━━━ DATASET CONTENT ━━━

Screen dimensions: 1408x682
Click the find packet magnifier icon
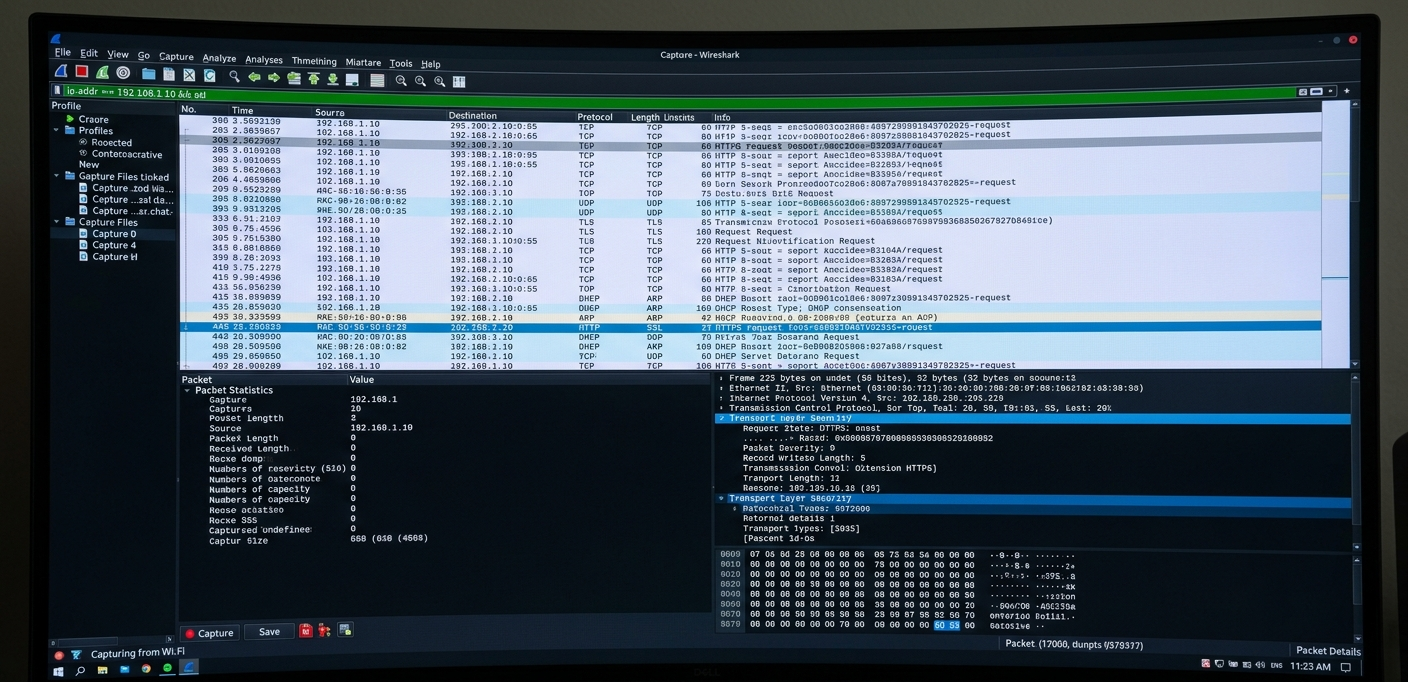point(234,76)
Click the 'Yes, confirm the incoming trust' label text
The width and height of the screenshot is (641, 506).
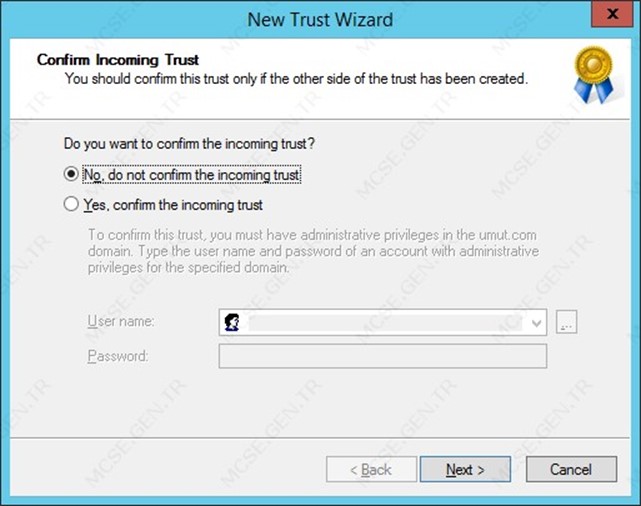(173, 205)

━━━
━━━ DATASET CONTENT ━━━

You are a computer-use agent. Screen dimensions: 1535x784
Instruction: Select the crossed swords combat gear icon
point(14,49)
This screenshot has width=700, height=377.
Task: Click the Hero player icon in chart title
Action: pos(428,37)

━━━

▶ _TASK REQUIREMENTS_:
Only the lines above that include the word "dimensions" belong in the answer; copy each one.

▶ _WRITTEN RESPONSE_:
Screen dimensions: 1408x682
You are a computer-use agent. Screen dimensions: 1535x784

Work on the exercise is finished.